Copy out exactly the lines spanning the line with "You are a computer-use" to the line with "Task: Click the Journey Builder sidebar title", inclusive, from the data underneath, with no pictures.

======== Data to use ========

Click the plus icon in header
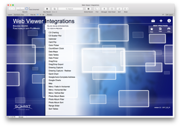 (161, 21)
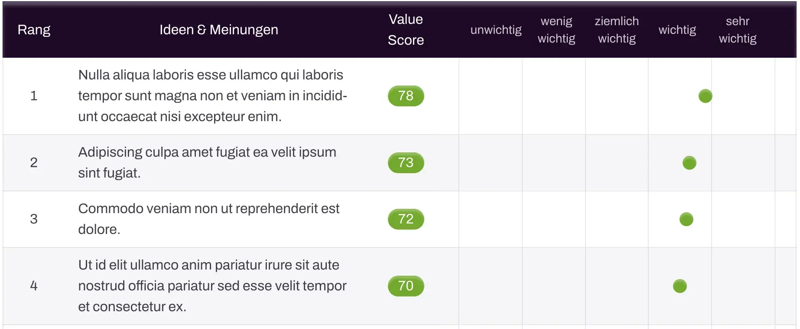
Task: Click the unwichtig column header
Action: click(496, 30)
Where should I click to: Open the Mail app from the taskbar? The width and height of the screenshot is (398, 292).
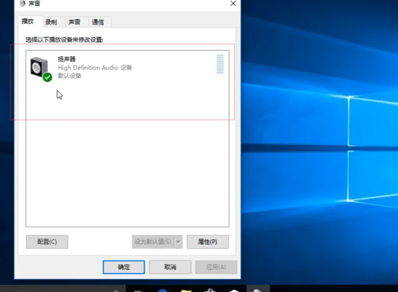coord(234,289)
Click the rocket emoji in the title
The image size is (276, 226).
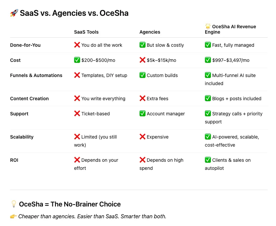(14, 13)
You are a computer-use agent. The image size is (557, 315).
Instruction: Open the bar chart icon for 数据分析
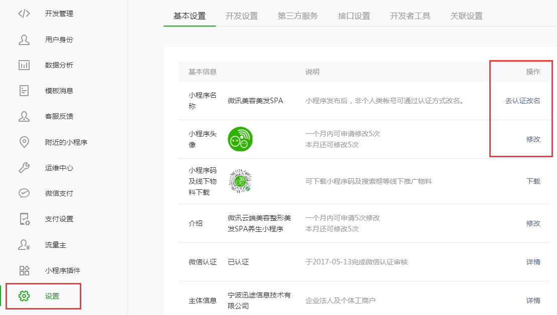24,65
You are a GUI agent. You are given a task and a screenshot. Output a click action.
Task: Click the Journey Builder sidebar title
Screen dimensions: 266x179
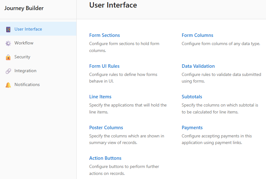coord(24,8)
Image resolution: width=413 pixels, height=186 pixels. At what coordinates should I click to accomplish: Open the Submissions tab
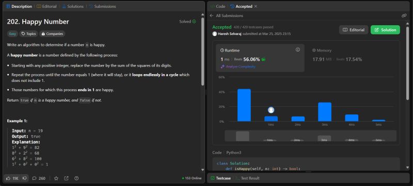tap(102, 6)
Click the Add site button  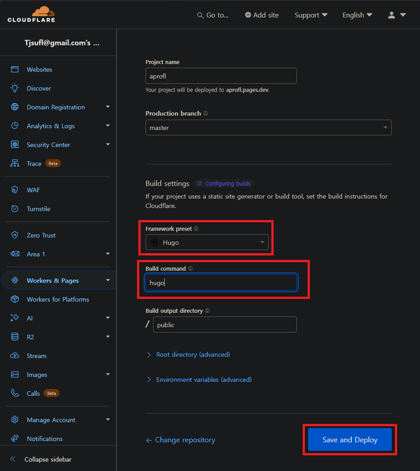[261, 15]

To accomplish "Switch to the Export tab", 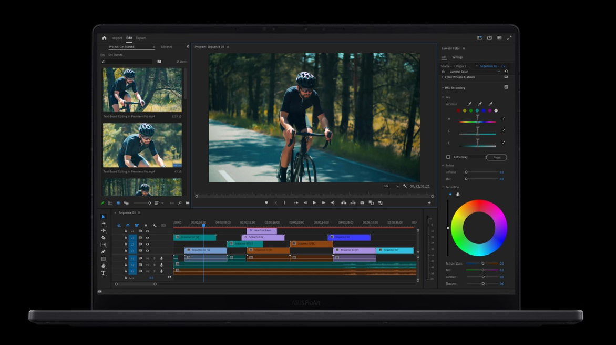I will pos(140,38).
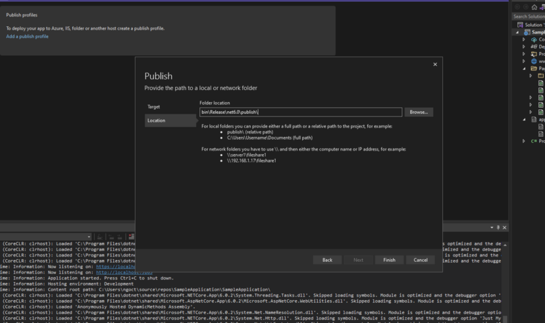Click the Search Solution Explorer box

[x=529, y=16]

========

** Completed task **
You are a computer-use agent. The image size is (557, 315).
Instruction: Open the bar chart icon for 数据分析
24,65
You are a GUI agent. You are given a task and a screenshot. Output a click action.
Task: Click the Journey Builder sidebar title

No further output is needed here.